De verwachting is dat een bedrijf in L wordt gekocht, voor circa ƒ 4.500.000.
B en A gaan dan verhuizen, en zullen in dienst treden van belanghebbende. De mosselbouw wordt dan gestaakt, het loonbedrijf gaat door. Belanghebbende zal dan zelf de onderneming drijven en niet meer de grond verhuren. Dat was ook op S de bedoeling.
De reden dat het contract met betrekking tot het bedrijf op S op naam van de privé-personen stond was dat zij de eerste contacten hadden gelegd.
De koop zou namens belanghebbende worden gedaan.
4.9. De aangifte over het onderhavige jaar is slechts twee maanden te laat gedaan, er was tot maart 1992 uitstel verzocht en verleend door de inspectie in Z. De boekhouding was in februari van het volgende jaar, zoals altijd, wel klaar. Deze wordt per kwartaal bijgehouden.
de inspecteur:
4.10. Artikel 12 van de Wet op de inkomstenbelasting 1964 eist een regelmatige boekhouding met geregelde jaarlijkse afsluitingen. In casu is een ambtshalve aanslag opgelegd. Op 20 mei 1992 zijn de jaarstukken opgemaakt.
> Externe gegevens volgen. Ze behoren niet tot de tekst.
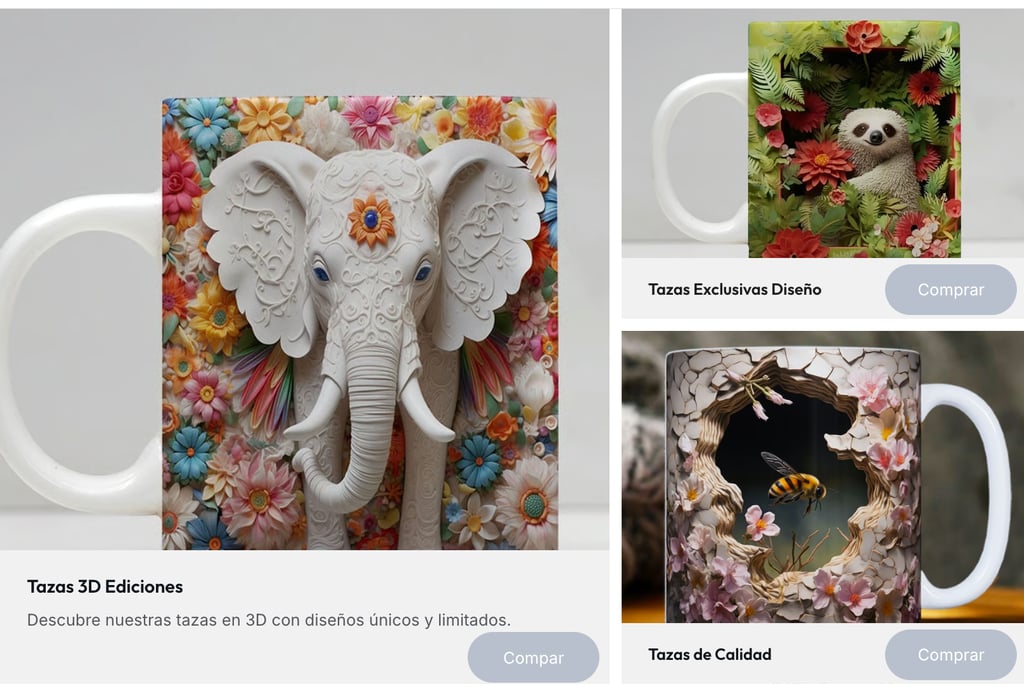Click the red flower at top of sloth mug
This screenshot has height=696, width=1024.
[x=863, y=35]
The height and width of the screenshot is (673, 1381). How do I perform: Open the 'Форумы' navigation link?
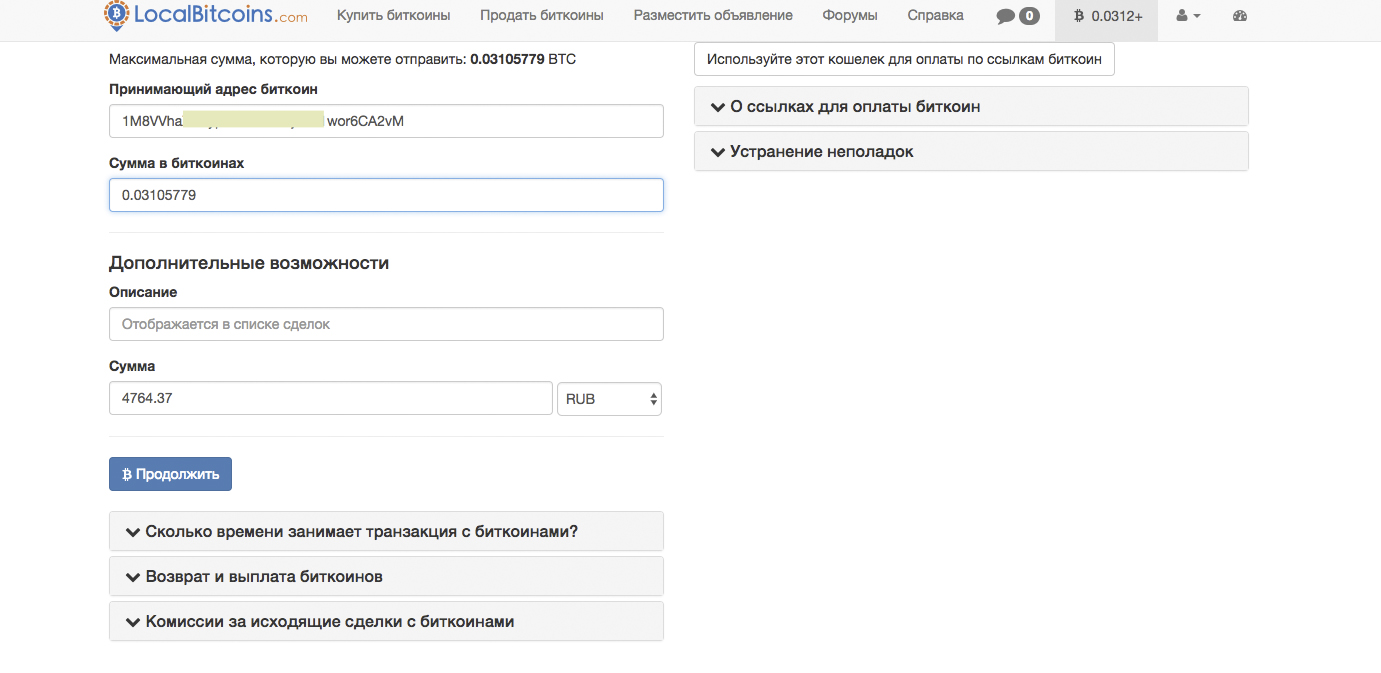(x=849, y=16)
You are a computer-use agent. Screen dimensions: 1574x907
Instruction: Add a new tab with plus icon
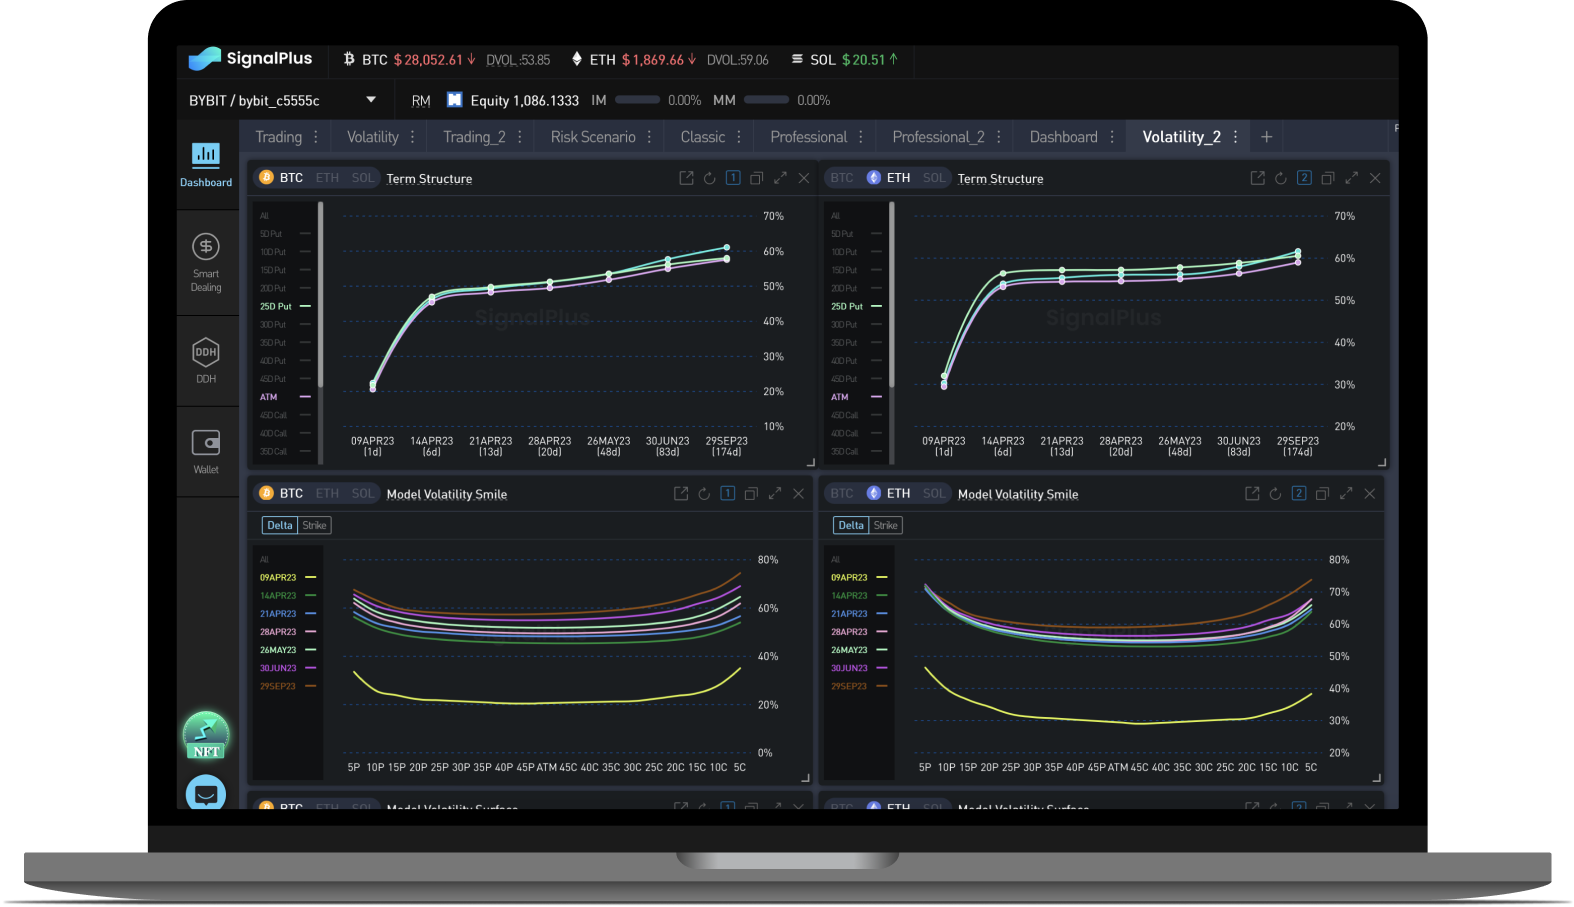[x=1266, y=137]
De aangifte had op 1 juni 1991 moeten zijn ingediend.
4.11. Mijn aanbod om de primitieve aanslag ambtshalve te verminderen indien belanghebbende ten aanzien van de onderhavige navorderingsaanslag in het gelijk wordt gesteld geldt nog steeds.
4.12. Belanghebbende had in de commerciële jaarstukken een vervangingsreserve tot uitdrukking kunnen brengen. Dat heeft zij niet gedaan.
4.13. Belanghebbendes stelling dat men een 20 kilometer verderop gelegen bedrijf, dat men heeft verkocht omdat de afstand te groot was, wil vervangen door een bedrijf dat 200 kilometer verderop ligt, is tegenstrijdig.
Het plan tot verplaatsen van de boerderij is niet met feiten onderbouwd, de boerderij in Z is niet te koop aangeboden.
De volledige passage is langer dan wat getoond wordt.